- _Exercise prompt_:
Beginning at the line containing "[push-menu] (30, 75)", output every line to the end of the data below exactly as it appears.

Stored records
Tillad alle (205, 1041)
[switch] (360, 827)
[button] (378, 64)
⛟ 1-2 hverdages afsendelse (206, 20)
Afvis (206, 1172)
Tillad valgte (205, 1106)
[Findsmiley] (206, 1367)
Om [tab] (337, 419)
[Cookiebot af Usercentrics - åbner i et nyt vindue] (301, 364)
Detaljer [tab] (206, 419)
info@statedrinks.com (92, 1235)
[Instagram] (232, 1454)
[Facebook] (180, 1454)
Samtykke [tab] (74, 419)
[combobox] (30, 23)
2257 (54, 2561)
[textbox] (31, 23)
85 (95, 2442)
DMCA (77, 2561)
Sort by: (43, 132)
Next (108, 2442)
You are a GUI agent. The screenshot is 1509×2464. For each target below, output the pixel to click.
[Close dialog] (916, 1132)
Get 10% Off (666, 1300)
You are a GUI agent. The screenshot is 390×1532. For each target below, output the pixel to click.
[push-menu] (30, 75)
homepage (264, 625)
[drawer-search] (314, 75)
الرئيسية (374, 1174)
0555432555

- _Answer to this problem_:
[push-menu] (30, 75)
homepage (264, 625)
[drawer-search] (314, 75)
الرئيسية (374, 1174)
0555432555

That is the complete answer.